Dès les premières minutes, Le Vertige annonce son plan de comédie existentielle. Dans un monde animé si grossièrement qu’il en paraît évidemment factice, Jacky (incarné par un Alain Chabat sorti essoré des mondes parallèles de Réalité) est persuadé de vivre dans une simulation et tente de convaincre son copain Bruno. Voir des personnages à tête de polygones animés de manière aussi pérave se demander s’ils sont réels est déjà irrésistiblement hilarant, mais Dupieux a l’art de pousser le grotesque jusqu’au bout. C’est en se focalisant sur des bugs abscons (type un ascenseur présent à chaque étage) que Jacky a acquis la conviction qu’il n’est pas réel, alors même que tout son environnement sonne faux, ne se rendant même pas compte que son corps traverse chaque objet qu’il touche.
Coutumier de la sobriété en ayant l’habitude de se reposer allègrement sur ses pitchs géniaux, Quentin Dupieux ne se permet aucune fantaisie dans son animation, qui a justement pour intérêt de tout se permettre. Le Vertige n’est constitué que de simples champs-contrechamps dans une cuisine, un salon ou un parc, s'ingéniant à être anti-spectaculaire. Aussi germe l’idée que c’est précisément à cause de la navrante banalité de cet environnement que ces personnages ne peuvent se résoudre à penser qu’ils sont fictifs, car qui inventerait un monde pareil ?

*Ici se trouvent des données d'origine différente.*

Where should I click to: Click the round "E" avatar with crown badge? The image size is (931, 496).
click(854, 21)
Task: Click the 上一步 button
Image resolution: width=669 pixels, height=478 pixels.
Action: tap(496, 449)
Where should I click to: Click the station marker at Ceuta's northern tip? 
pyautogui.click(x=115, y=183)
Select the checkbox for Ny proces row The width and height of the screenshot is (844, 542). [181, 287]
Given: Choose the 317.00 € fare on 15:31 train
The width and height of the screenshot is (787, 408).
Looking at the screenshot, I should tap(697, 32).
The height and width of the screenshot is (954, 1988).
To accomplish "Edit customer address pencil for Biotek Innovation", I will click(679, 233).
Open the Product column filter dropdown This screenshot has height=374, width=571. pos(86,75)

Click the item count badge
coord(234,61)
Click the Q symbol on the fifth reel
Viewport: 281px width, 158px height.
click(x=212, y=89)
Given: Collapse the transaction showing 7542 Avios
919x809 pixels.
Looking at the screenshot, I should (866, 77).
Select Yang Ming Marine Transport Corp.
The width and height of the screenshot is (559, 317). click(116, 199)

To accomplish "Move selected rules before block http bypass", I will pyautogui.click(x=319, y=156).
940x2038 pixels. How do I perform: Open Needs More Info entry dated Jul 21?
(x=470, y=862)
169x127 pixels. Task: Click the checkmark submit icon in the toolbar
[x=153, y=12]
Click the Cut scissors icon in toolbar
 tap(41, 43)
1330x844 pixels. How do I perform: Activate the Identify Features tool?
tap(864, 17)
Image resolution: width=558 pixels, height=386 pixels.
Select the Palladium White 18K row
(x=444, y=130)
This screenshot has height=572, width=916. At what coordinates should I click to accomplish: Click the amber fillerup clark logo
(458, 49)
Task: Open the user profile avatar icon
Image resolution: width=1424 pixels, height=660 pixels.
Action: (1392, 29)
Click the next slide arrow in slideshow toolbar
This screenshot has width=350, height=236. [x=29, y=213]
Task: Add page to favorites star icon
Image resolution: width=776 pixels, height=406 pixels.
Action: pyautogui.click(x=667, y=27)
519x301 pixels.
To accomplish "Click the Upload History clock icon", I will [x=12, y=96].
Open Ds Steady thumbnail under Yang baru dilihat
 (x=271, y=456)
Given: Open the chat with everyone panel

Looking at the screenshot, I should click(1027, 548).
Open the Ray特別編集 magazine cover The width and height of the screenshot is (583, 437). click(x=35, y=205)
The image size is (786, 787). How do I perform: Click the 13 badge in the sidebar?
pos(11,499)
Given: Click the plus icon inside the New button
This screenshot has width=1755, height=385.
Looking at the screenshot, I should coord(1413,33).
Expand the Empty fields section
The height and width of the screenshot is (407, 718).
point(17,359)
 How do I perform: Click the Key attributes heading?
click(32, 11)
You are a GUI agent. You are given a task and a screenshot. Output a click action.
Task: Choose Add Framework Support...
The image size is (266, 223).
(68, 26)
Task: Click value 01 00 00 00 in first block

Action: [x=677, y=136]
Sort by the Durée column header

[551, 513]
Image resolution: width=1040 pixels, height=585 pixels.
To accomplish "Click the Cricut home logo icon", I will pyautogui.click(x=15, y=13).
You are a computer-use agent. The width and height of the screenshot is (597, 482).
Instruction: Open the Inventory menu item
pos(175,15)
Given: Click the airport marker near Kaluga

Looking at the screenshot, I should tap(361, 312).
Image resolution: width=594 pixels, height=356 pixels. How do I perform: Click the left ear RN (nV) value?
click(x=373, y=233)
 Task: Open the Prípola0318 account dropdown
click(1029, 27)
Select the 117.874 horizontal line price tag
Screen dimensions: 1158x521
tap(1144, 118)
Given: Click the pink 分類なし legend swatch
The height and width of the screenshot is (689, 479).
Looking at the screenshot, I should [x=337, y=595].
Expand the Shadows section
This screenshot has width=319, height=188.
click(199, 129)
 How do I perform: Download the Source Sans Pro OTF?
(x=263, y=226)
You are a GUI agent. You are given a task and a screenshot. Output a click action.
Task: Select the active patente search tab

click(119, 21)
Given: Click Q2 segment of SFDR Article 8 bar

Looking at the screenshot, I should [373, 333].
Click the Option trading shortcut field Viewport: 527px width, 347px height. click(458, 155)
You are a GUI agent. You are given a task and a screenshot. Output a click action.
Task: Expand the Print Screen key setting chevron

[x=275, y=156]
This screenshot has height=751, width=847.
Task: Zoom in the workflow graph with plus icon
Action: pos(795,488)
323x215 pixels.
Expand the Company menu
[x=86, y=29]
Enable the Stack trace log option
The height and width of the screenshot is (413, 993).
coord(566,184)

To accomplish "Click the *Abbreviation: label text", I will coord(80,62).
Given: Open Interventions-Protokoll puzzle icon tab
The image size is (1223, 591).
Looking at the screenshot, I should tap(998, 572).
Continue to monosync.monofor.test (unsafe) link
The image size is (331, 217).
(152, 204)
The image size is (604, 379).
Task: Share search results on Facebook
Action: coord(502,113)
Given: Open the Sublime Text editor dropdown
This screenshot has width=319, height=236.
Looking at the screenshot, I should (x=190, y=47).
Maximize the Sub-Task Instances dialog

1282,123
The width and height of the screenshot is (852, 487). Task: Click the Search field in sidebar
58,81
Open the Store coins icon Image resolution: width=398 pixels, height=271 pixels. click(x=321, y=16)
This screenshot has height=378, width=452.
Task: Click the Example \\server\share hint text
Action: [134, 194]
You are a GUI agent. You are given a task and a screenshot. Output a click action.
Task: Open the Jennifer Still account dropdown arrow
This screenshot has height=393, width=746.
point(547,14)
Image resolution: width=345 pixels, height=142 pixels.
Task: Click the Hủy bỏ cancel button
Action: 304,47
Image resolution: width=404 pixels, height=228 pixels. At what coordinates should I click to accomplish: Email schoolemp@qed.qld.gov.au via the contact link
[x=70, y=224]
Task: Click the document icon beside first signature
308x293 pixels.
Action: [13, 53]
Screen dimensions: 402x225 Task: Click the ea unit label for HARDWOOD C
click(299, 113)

Le film révèle le regard cynique de Dupieux sur notre monde, mais échoue hélas à provoquer le vertige promis par le titre. On regrette que le réalisateur ne soit pas allé au bout de son idée pour interroger directement le spectateur d’aujourd’hui, qui n’a jamais eu autant la capacité de créer un monde aussi facilement, à coups de prompts. Cette histoire de reflets dans le miroir n’est vertigineuse que pour les personnages qui préfèrent croire à un frisson métaphysique plutôt que de voir l’absolue inconséquence de leur existence.